Shiar arrepiou-se. Desde a infância ouvira sobre a sensibilidade dos dragões, mas apenas quando virou uma mulher vivenciou-a. Mesmo antes de se tornarem líderes do esquadrão vermelho, presenciou a dedicação de Kamaru em batalha. A ferocidade com que destruía inimigos no céu e na terra; o cuidado com que mantinha Shiar protegida das investidas. Cada vez que a batalha terminava, Shiar podia ver os olhos de Kamaru faiscando, sentia as escamas trêmulas e ria de seu sorriso bobo de dragão quando passava a mão em sua boca. Após a batalha, Kamaru era apenas alegria. Você viu como fui bem? Você viu?, queria dizer o dragão todas as vezes. E todas as vezes Shiar sorria de volta, respondendo com o coração eu vi. Sim garoto, eu vi. Por uma década compartilharam a alegria como irmãos.


Por isso, agora, estava tão desolada.  


–Você é um ótimo companheiro –disse, represando as lágrimas nos olhos.


As orelhas de Kamaru levantaram, reconhecendo a voz agradável de sua amiga. Sua cabeça, contudo, manteve-se encarando a escuridão do fundo do celeiro.

O mau cheiro impregnava o ar, invadindo o nariz e a boca de Shiar, quando a abria. Mas isso já não parecia ter importância.


–Os bardos me disseram que farão canções sobre nós. E os druidas me contaram que todo dragão derrotado pelo aço renasce maior e mais belo em cem anos.

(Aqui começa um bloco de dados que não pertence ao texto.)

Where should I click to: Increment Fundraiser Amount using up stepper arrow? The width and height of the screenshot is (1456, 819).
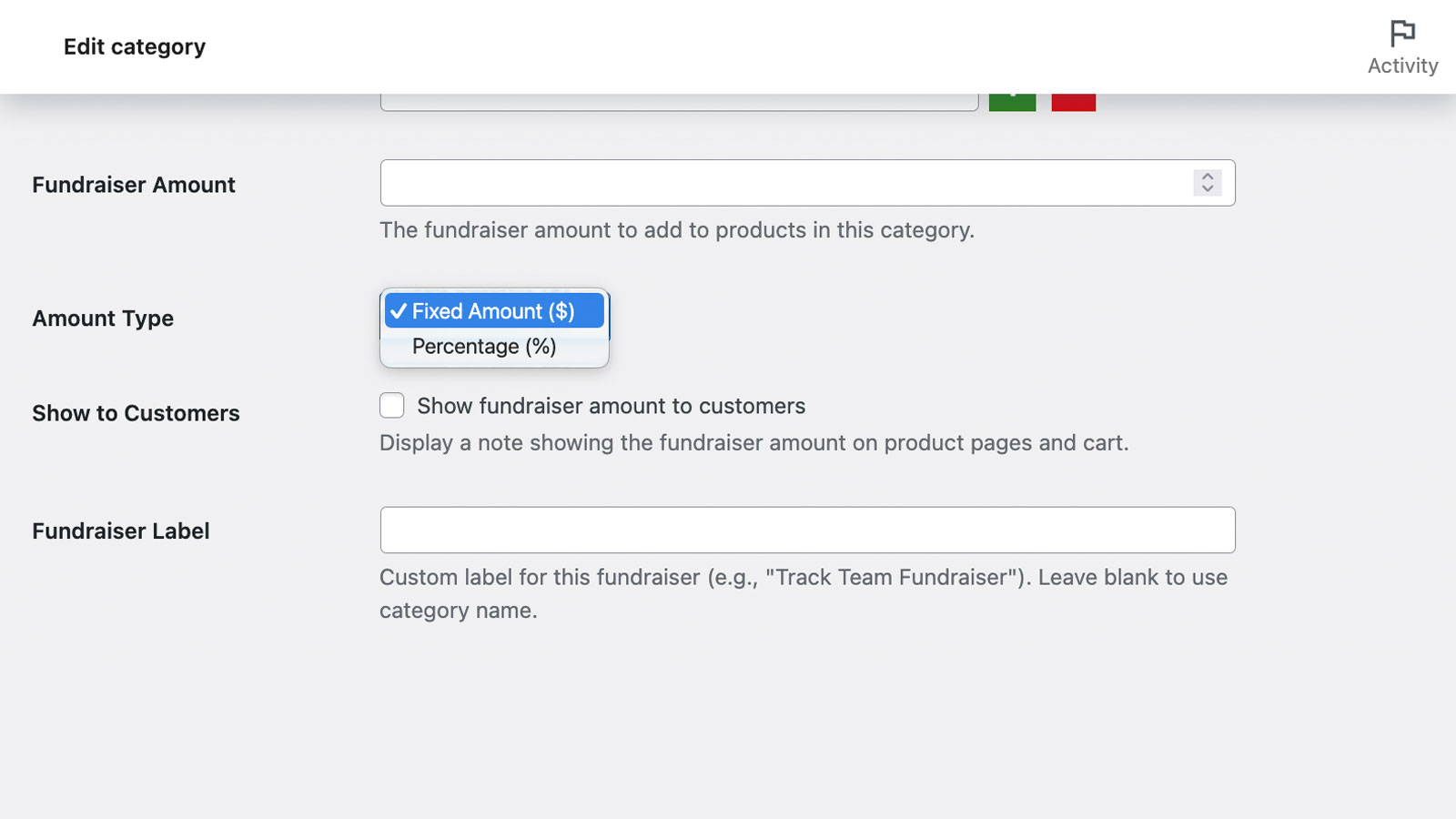click(x=1208, y=177)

Aproximou-se. Agora as lágrimas deslizavam por seu rosto, tal como fazia a espada por sua bainha. O som do metal fez com que as orelhas se mexessem de novo, mas a cabeça do dragão continuou parada, imobilizada por uma tristeza invisível.


Shiar pensou em muitas palavras, mas nenhuma saiu de sua boca. Não havia nada apropriado para se dizer à Kamaru. O companheiro era melhor do que todas as palavras que existiam, ou que viriam a existir.


Por isso, apenas ergueu a espada e cortou com ela o ar, o pescoço do dragão e a palha sob ele.


Nada além de um grunhido sufocado escapou pela boca do animal.


Shiar sentiu que precisava chorar durante o restante da noite, então chorou. Chorou no escuro, cercada pelo cheiro da velha morte e da nova morte. Chorou iluminada, quando as primeiras frestas de luz atravessaram o telhado mal acabado. Primeiro gritando, depois em silêncio e então gritando de novo.


Quando o Sol alcançou o topo do céu, limpou a espada, as lágrimas e foi destacado para um novo batalhão. Montaria um cavalo na frente de batalha, mas foi a solidão quem se tornou sua verdadeira companheira, sempre latente, nas tardes frias e solitárias e nos sorrisos mortos dos outros solitários, do lado de cá e do lado de lá, que também lutavam a boa luta, porque tinham que fazê-lo. Vencida ou perdida, a guerra estaria sempre longe do fim.